In a 56-week study of 132 people who had regained weight after weight-loss surgery, those given liraglutide 3.0 mg daily lost an average of 8.8% of their body weight, compared to a 1.1% loss in the placebo group. About 76% of the liraglutide group lost at least 5% of their body weight, while only 17% of the placebo group did. No one in the placebo group lost 10% or more, but 51% of the liraglutide group did.

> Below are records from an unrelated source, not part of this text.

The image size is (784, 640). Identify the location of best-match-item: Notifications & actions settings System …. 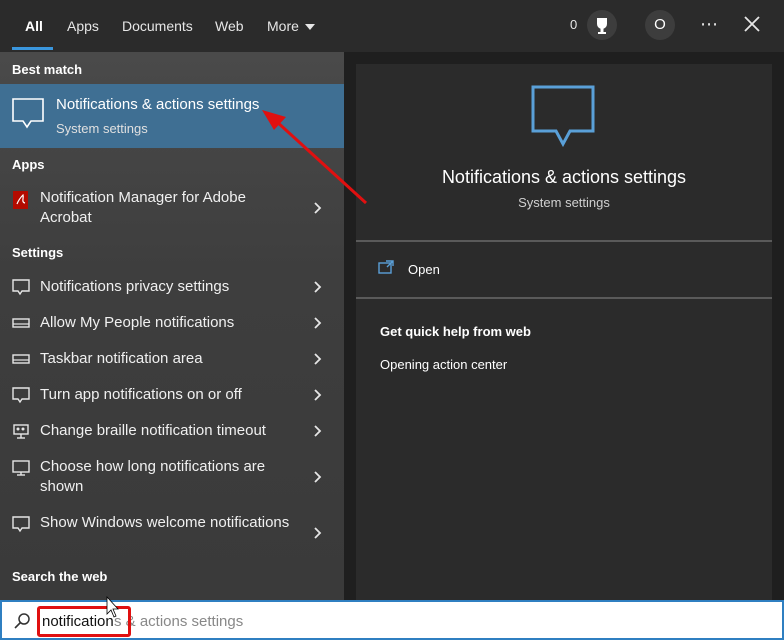
(172, 116).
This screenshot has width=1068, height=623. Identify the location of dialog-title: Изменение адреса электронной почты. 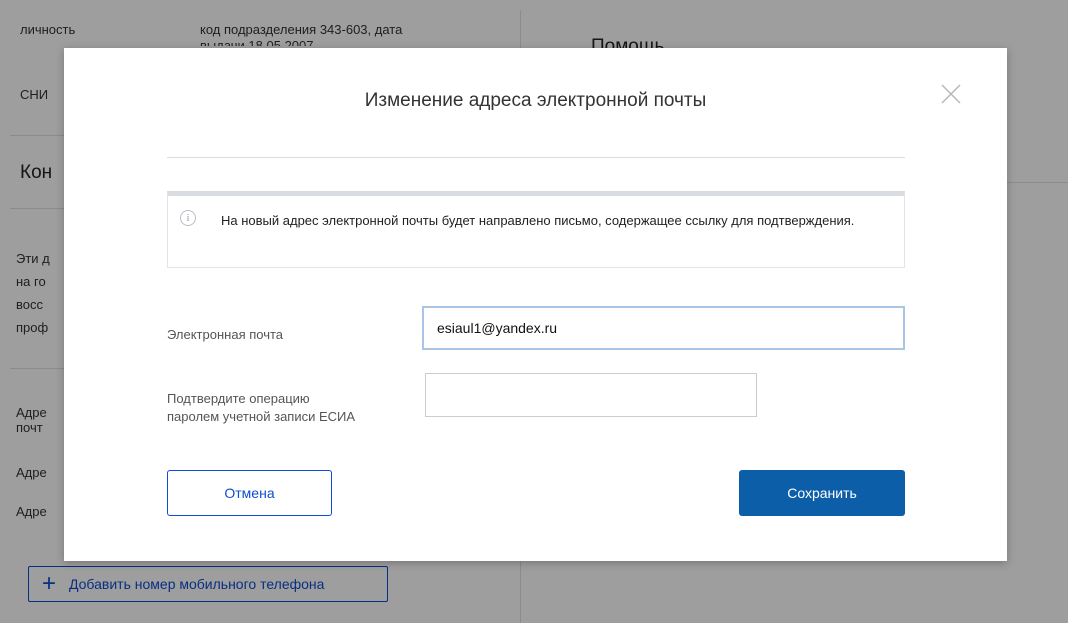
(536, 100).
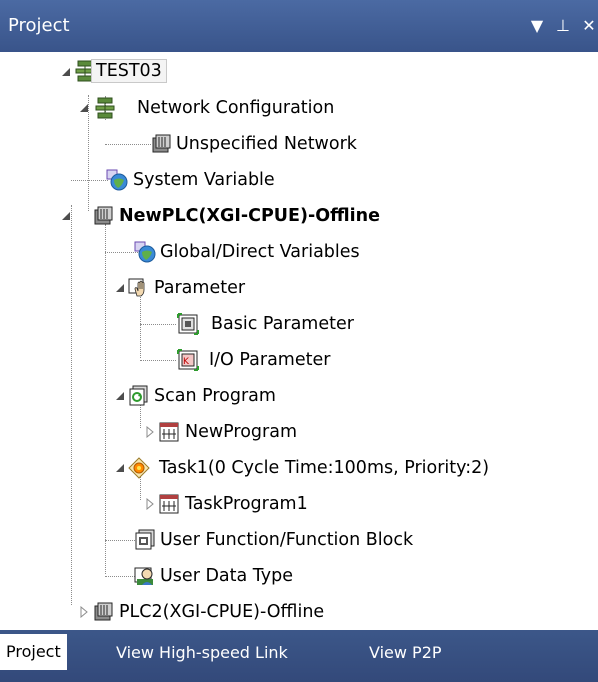 Image resolution: width=598 pixels, height=682 pixels. What do you see at coordinates (215, 396) in the screenshot?
I see `tree-item-label: Scan Program` at bounding box center [215, 396].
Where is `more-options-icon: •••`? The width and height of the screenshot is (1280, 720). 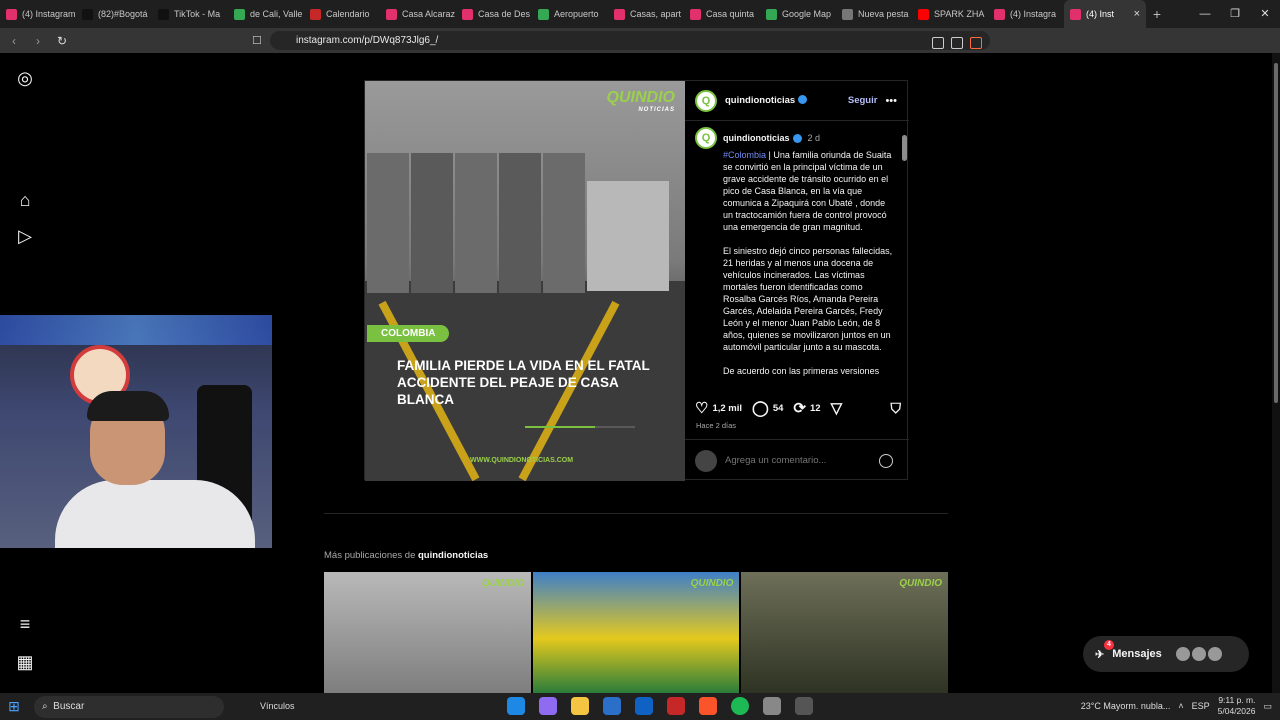 more-options-icon: ••• is located at coordinates (891, 101).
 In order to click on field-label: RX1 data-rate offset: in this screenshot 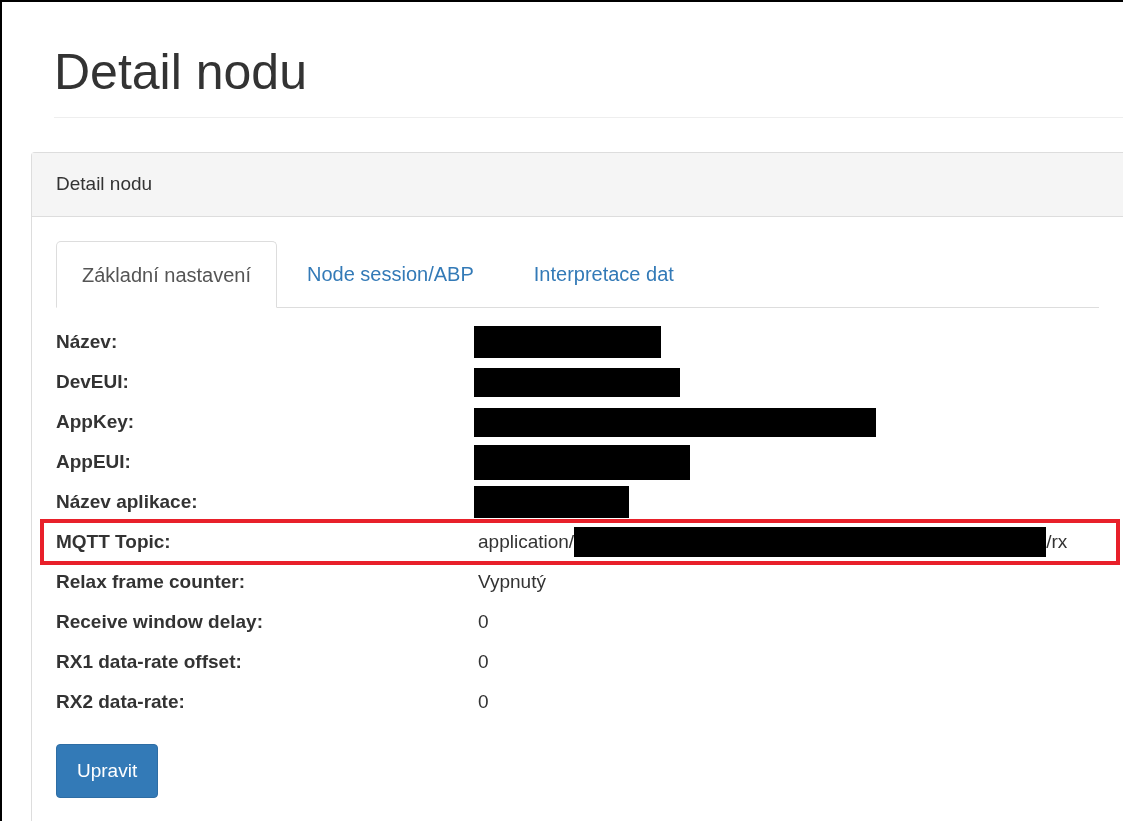, I will do `click(150, 662)`.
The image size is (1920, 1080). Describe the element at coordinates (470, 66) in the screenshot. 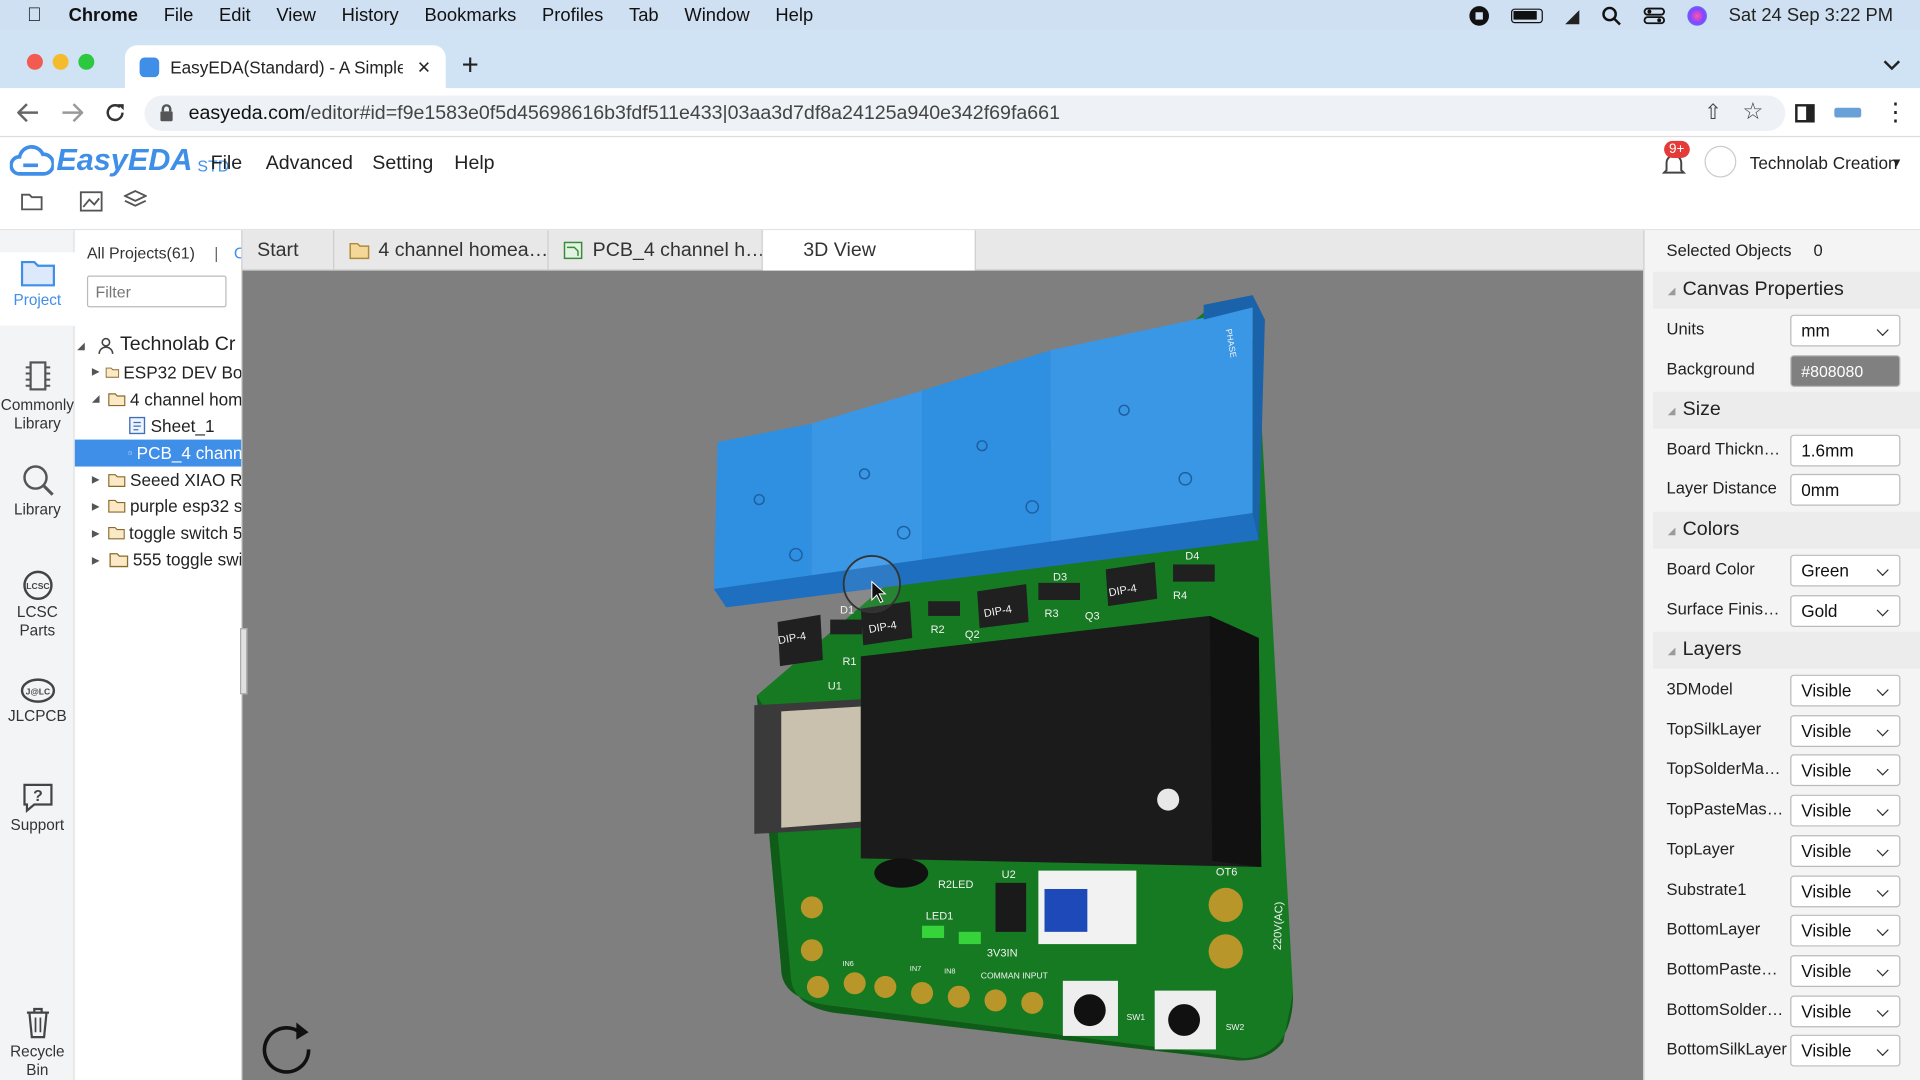

I see `new-tab-button: +` at that location.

AI summary of the abstract below.

JournalSurg Obes Relat Dis, 2025
Citations12
Relative citation ratio4.85
Molecules liraglutide
Conditions studied Obesity

Abstract

BACKGROUND: Bariatric surgery, such as Roux-en-Y gastric bypass (RYGB) remains the gold standard for treating obesity. Most people regain weight from postsurgery nadir. OBJECTIVES: Liraglutide 3.0 mg is approved for weight management. This study will examine the effects on liraglutide 3.0 mg on weight regain post-RYGB. SETTING: University Hospital, United States. METHODS: A 56-week, double-blind, placebo-controlled study was conducted in 132 subjects, who achieved ≥25% total body weight loss (TBWL) status-post-RYGB and regained ≥10% TBWL after reaching nadir weight (NW). Subjects 18-120 months post-RYGB were randomized to receive liraglutide 3.0 mg/d (n = 89) or placebo (n = 43) with lifestyle counseling regularly for 56 weeks. The co-primary endpoints were the proportion of subjects losing at least 5%, 10%, and 15% TBWL and achieving weight lower than their NW. RESULTS: 53.4% of the placebo group and 65% of the liraglutide group completed the trial due to Severe acute respiratory syndrome coronavirus 2 pandemic. The change in %TBWL from baseline to 56-weeks was -8.8 (8.5, -29.2 to 9.7) and 1.1 (3.5, -7.9 to 5.99) in the liraglutide and placebo groups, respectively. 76% and 17% of subjects achieved ≥5% TBWL at 56 weeks in the liraglutide and placebo groups, respectively; 51% and 26.0% of the liraglutide group achieved ≥10% and ≥15% TBWL, respectively. None of the placebo group lost ≥10% TBWL. Twenty-one percent of subjects receiving liraglutide surpassed postoperative NW. No subjects on placebo met this goal. Nonserious adverse events occurred in 41.6% of subjects on liraglutide. Serious adverse events (SAE) occurred less often on liraglutide. CONCLUSIONS: Liraglutide was significantly more effective than placebo in treating weight regain that occurs post-RYGB without increased SAE.